It has been about a month since the last earnings report for Newell Brands (NWL - Free Report) . Shares have lost about 8.5% in that time frame, underperforming the S&P 500.
Will the recent negative trend continue leading up to its next earnings release, or is Newell Brands due for a breakout? Before we dive into how investors and analysts have reacted as of late, let's take a quick look at the most recent earnings report in order to get a better handle on the important drivers.
Newell’s Earnings and Sales Surpass Estimates in Q1
Newell delivered better-than-expected results in first-quarter 2019. However, both the metrics declined year over year.
Newell came up with normalized earnings per share of 14 cents, which significantly outpaced the Zacks Consensus Estimate of 6 cents. However, it plunged 50% from 28 cents earned in the year-ago period.
Net sales declined 5.5% to $1,712.1 million from the year-earlier figure but outshined the Zacks Consensus Estimate of $1,692 million. The year-over-year decrease can mainly be attributed to foreign currency headwinds and soft core sales, which dipped 2.4%.
Normalized gross margin contracted 140 basis points (bps) to 31.9%. However, normalized operating margin improved 180 bps to 4.3% in the quarter under review, driven by the company’s cost-containment efforts.
The Learning & Development segment (inclusive of Writing and Baby) recorded net sales of $581 million, which decreased 4.3% from the prior-year number. Unfavorable currency and core sales slipped 1.5%, due to a decline in Baby division induced by the bankruptcy of Toys “R” Us. However, this downside was largely mitigatedby the segment’s Writing division core sales growth.
The Food & Appliances segment’s (Appliances & Cookware Food) net sales slid 5.6% to $504 million. This downtrend can be attributed to negative currency translations and a deterioration of 2.7% in core sales, mainly due to lower promotional activity.

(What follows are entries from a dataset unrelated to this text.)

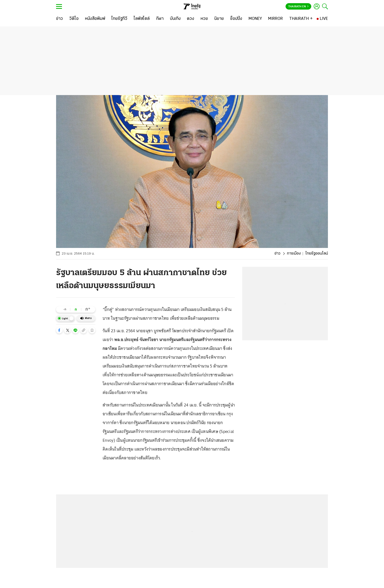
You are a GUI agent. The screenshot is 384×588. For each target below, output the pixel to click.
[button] (59, 330)
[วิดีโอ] (74, 19)
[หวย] (204, 19)
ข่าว (278, 253)
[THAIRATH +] (301, 19)
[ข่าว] (60, 19)
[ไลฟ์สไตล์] (141, 19)
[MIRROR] (275, 19)
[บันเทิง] (175, 19)
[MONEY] (255, 19)
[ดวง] (190, 19)
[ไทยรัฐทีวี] (119, 19)
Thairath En (298, 7)
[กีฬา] (160, 19)
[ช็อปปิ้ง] (236, 19)
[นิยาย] (219, 19)
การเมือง (294, 253)
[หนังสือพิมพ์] (95, 19)
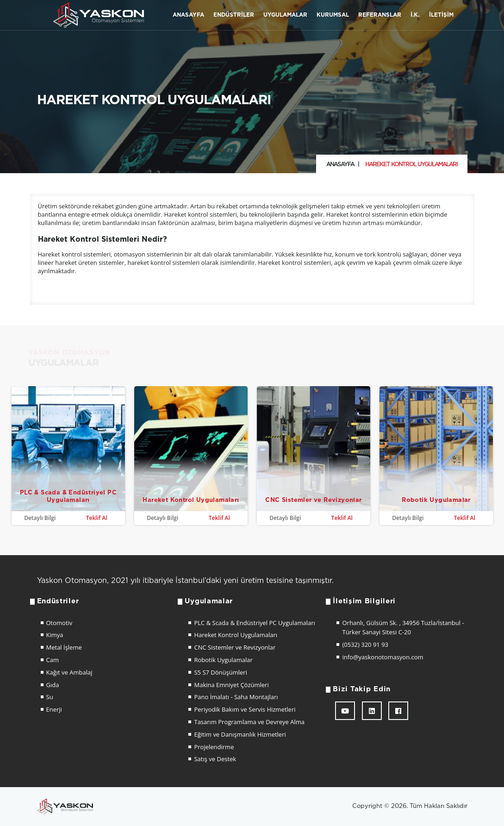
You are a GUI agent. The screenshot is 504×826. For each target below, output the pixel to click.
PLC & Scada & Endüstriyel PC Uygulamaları (254, 623)
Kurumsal (333, 15)
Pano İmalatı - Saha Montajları (236, 697)
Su (50, 697)
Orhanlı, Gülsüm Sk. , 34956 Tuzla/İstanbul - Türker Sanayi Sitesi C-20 (403, 627)
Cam (52, 660)
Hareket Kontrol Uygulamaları (236, 635)
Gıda (53, 685)
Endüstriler (234, 15)
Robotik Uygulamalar (223, 660)
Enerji (54, 709)
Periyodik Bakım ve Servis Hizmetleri (244, 709)
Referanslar (380, 15)
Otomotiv (59, 623)
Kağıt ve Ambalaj (69, 672)
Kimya (55, 635)
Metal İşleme (64, 647)
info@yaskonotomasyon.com (382, 657)
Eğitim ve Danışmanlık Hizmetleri (240, 734)
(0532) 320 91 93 (365, 645)
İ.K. (415, 15)
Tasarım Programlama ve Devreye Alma (249, 722)
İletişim (441, 15)
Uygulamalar (285, 15)
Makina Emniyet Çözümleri (231, 685)
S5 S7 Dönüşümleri (220, 672)
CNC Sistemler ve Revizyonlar (235, 647)
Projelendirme (214, 747)
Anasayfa (188, 15)
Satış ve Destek (215, 759)
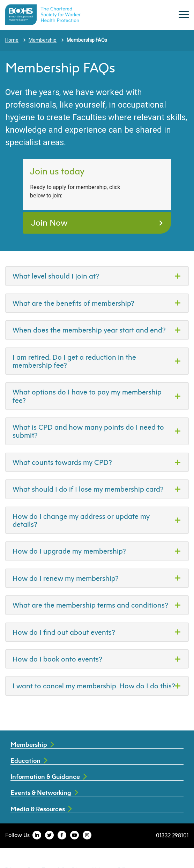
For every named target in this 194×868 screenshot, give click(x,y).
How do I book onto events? (57, 659)
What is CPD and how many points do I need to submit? (88, 431)
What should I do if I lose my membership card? (88, 489)
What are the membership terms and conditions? (90, 605)
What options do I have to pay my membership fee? (87, 396)
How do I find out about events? (64, 632)
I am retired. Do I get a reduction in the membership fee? (74, 361)
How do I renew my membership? (66, 578)
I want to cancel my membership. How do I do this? (94, 686)
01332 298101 (172, 835)
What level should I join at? (56, 276)
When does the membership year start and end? (89, 330)
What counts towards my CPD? (62, 462)
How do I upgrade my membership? (69, 551)
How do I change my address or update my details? (81, 520)
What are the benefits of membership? (73, 303)
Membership (43, 40)
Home (12, 40)
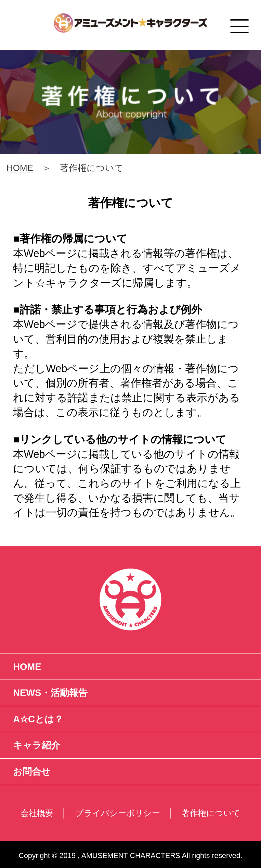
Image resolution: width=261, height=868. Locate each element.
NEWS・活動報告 (50, 693)
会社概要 (37, 813)
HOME (20, 168)
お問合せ (32, 771)
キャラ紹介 (37, 745)
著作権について (211, 813)
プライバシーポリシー (118, 813)
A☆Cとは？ (38, 719)
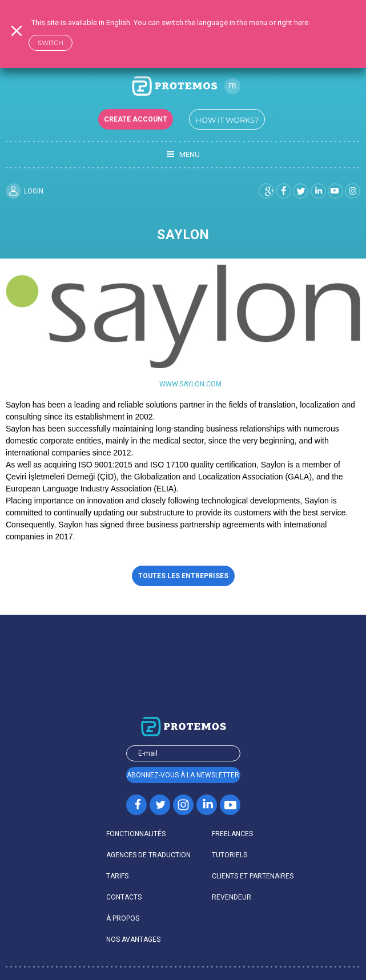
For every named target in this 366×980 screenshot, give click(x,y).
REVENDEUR (231, 897)
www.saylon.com (190, 384)
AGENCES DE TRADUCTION (148, 855)
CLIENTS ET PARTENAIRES (252, 876)
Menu (183, 155)
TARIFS (117, 876)
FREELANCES (232, 834)
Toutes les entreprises (183, 576)
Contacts (124, 897)
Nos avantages (133, 939)
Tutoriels (230, 855)
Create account (135, 119)
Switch (50, 43)
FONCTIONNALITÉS (136, 834)
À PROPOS (123, 918)
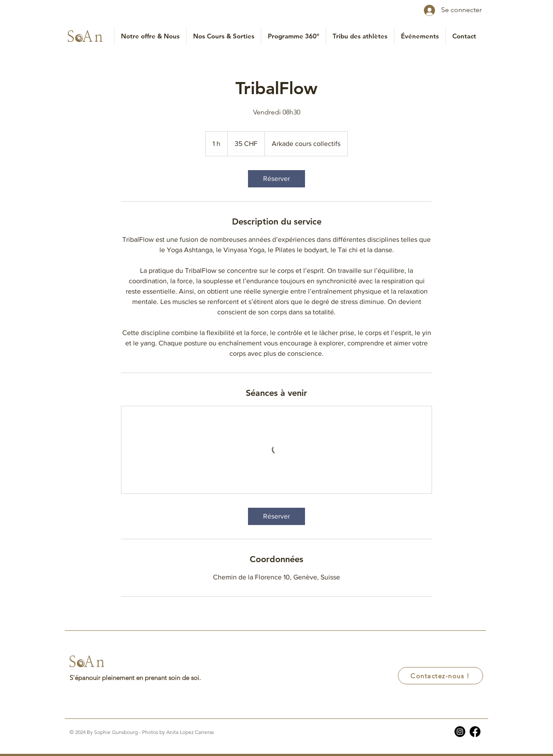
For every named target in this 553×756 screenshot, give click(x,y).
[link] (276, 179)
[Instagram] (460, 731)
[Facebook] (475, 731)
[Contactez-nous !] (440, 676)
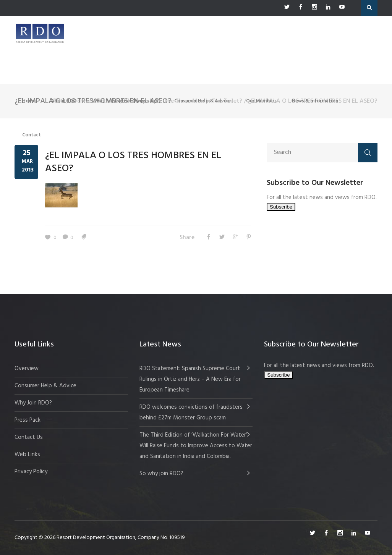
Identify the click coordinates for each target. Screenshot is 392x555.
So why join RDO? (161, 474)
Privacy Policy (31, 472)
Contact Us (29, 437)
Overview (26, 369)
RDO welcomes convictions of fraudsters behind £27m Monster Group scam (191, 413)
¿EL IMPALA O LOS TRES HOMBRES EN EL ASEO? (133, 162)
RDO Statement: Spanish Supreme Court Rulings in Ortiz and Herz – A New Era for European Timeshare (190, 379)
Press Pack (28, 420)
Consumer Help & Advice (45, 386)
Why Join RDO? (33, 403)
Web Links (27, 455)
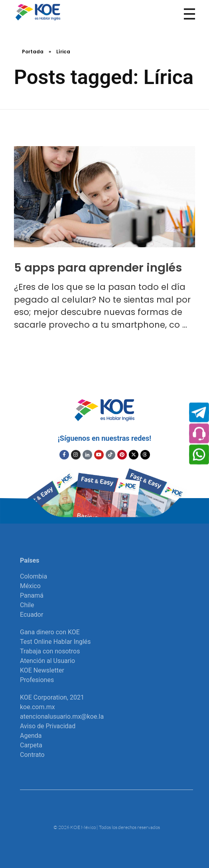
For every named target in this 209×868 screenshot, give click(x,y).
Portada (33, 51)
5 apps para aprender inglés (98, 268)
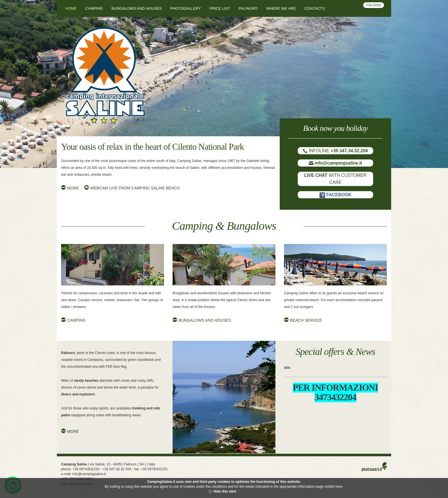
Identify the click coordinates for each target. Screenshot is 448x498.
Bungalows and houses (137, 8)
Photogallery (185, 8)
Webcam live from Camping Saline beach (135, 188)
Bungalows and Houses (205, 320)
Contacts (315, 8)
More (73, 188)
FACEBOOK (335, 195)
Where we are (281, 8)
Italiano (373, 5)
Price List (220, 8)
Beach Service (306, 320)
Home (71, 8)
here (339, 487)
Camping (94, 8)
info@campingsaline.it (89, 474)
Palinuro (248, 8)
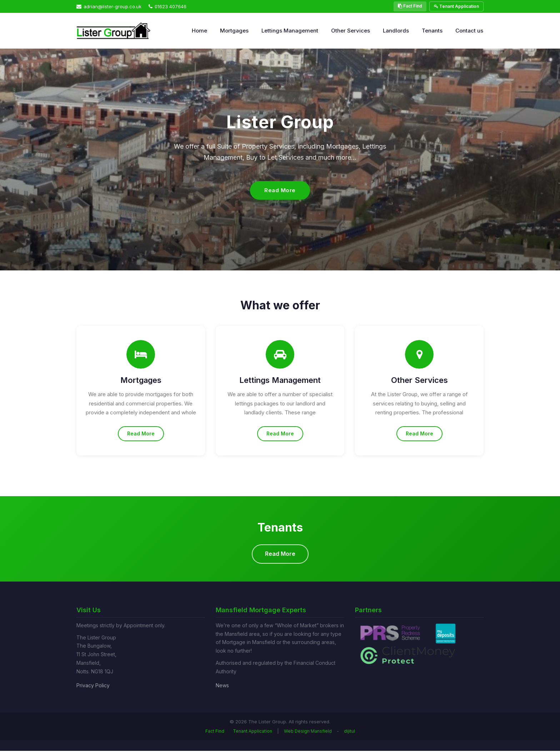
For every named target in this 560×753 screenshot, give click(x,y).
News (222, 687)
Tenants (432, 30)
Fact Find (410, 6)
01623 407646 (168, 6)
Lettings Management (290, 30)
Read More (280, 190)
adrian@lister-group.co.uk (109, 6)
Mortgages (234, 30)
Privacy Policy (93, 687)
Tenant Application (456, 6)
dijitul (349, 733)
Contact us (469, 30)
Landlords (396, 30)
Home (199, 30)
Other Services (350, 30)
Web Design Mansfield (308, 733)
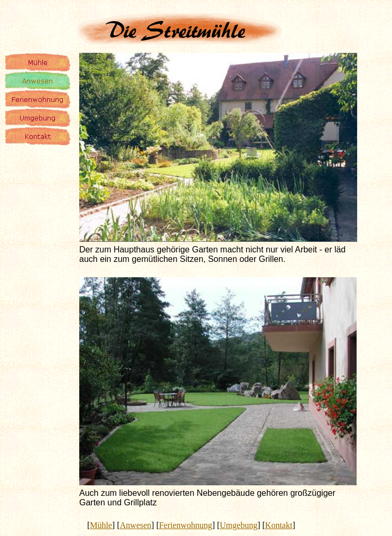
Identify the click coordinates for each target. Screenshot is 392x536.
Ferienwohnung (185, 525)
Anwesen (136, 525)
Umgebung (238, 525)
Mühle (101, 525)
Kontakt (279, 525)
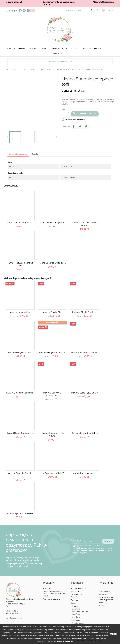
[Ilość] (65, 114)
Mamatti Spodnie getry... (85, 473)
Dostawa (74, 600)
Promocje (47, 588)
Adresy (102, 603)
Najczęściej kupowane (51, 599)
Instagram (24, 10)
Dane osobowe (105, 592)
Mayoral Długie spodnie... (85, 312)
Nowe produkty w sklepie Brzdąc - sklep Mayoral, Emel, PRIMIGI (54, 594)
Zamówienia (104, 594)
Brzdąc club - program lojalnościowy (80, 613)
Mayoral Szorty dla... (52, 312)
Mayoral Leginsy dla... (20, 312)
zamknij (113, 634)
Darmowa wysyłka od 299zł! (60, 62)
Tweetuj (80, 126)
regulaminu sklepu (80, 548)
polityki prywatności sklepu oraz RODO (97, 550)
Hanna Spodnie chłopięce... (52, 263)
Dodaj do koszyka (85, 114)
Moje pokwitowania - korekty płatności (106, 598)
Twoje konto (106, 583)
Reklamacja (76, 609)
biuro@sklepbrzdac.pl (105, 2)
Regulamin (75, 591)
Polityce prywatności (64, 641)
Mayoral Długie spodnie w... (52, 352)
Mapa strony (76, 620)
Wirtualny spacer (78, 623)
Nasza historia (76, 594)
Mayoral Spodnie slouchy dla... (20, 474)
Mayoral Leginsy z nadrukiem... (52, 394)
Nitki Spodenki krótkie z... (52, 473)
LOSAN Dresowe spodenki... (20, 393)
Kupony (102, 606)
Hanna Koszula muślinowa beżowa (84, 224)
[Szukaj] (75, 10)
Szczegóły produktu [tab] (18, 154)
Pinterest (86, 126)
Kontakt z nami (77, 617)
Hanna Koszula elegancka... (20, 222)
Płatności (75, 597)
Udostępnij (74, 126)
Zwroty (74, 603)
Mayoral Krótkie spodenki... (85, 352)
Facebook (20, 10)
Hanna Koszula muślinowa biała (20, 264)
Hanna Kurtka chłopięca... (52, 222)
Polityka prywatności (79, 588)
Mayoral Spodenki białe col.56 (52, 434)
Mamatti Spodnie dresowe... (20, 514)
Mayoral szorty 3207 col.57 (85, 393)
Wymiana (75, 606)
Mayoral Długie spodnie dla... (20, 433)
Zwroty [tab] (35, 154)
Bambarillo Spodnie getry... (85, 433)
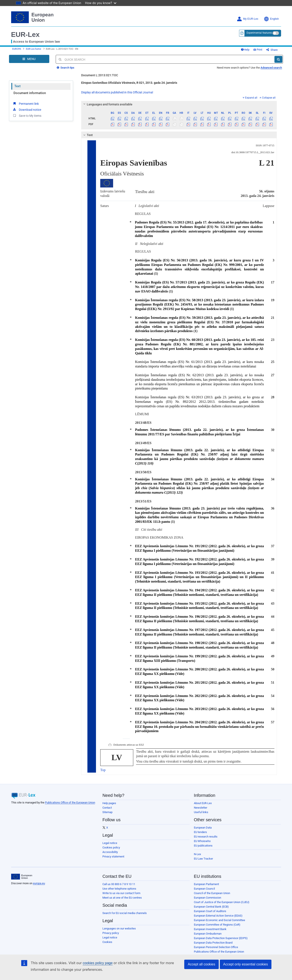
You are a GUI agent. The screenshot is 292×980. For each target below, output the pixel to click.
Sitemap (107, 815)
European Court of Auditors (210, 914)
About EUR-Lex (203, 806)
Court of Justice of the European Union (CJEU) (222, 905)
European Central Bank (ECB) (211, 910)
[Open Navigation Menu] (29, 62)
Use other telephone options (119, 892)
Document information (30, 96)
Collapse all (268, 101)
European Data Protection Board (213, 946)
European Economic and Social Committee (219, 923)
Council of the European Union (212, 896)
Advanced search (271, 71)
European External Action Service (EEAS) (218, 919)
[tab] (179, 107)
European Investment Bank (210, 932)
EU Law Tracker (203, 862)
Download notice (27, 113)
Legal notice (110, 846)
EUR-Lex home (33, 51)
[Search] (278, 62)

Net sales at the Home & Outdoor Living segment (Outdoor & Recreation, Home Fragrance and Connected Home & Security) totaled $627 million, down 6.4% from the prior-year period. The segment’s top line was hurt by unfavorable currency, core sales decline of 2.9% and the exit of about 60 underperforming Yankee Candle retail outlets.
Newell has made a substantial progress in its Accelerated Transformation Plan announced last January. Also, it has been improving its operational performance through the divestiture of non-core businesses, deleveraging balance sheet and returning cash to its shareholders.
As part of this advancement, the company has concluded divestments of Process Solutions and Rexair businesses for total after-tax sales proceeds of about $735 billion. Further, Newell deployed $97.7 million to pay off dividends in the first quarter.
Other Financial Details
Newell ended the quarter with cash and cash equivalents of $364.1 million, long-term debt of $6,694.6 million and shareholders’ equity of $4,948.4 million excluding non-controlling interests of $34.7 million.
During first-quarter 2019, the company used operating cash flow of $200 million compared with $402 million in the comparable quarter last year.
Management issued guidance for the second quarter and reaffirmed its view for 2019. For 2019, net sales are retained at $8.2-$8.4 billion along with a core sales decline in low single digits. Further, the company anticipates normalized operating margin to expand 20-60 bps. Operating cash flows are projected to be $300-$500 million during the same time frame. Normalized earnings per share are envisioned in the band of $1.50-$1.65 for the year.
For second-quarter 2019, Newell estimates net sales of $2.1-$2.15 billion along with core sales of flat to down 2%. It also anticipates normalized operating margin in the range of flat to down 60 bps. Normalized earnings per share are forecast within 34-38 cents for the quarter.
How Have Estimates Been Moving Since Then?
In the past month, investors have witnessed a downward trend in fresh estimates. The consensus estimate has shifted -14.89% due to these changes.
At this time, Newell Brands has an average Growth Score of C, however its Momentum Score is doing a lot better with an A. Charting a somewhat similar path, the stock was allocated a grade of B on the value side, putting it in the top 40% for this investment strategy.
Overall, the stock has an aggregate VGM Score of B. If you aren't focused on one strategy, this score is the one you should be interested in.
Estimates have been broadly trending downward for the stock, and the magnitude of these revisions indicates a downward shift. Notably, Newell Brands has a Zacks Rank #3 (Hold). We expect an in-line return from the stock in the next few months.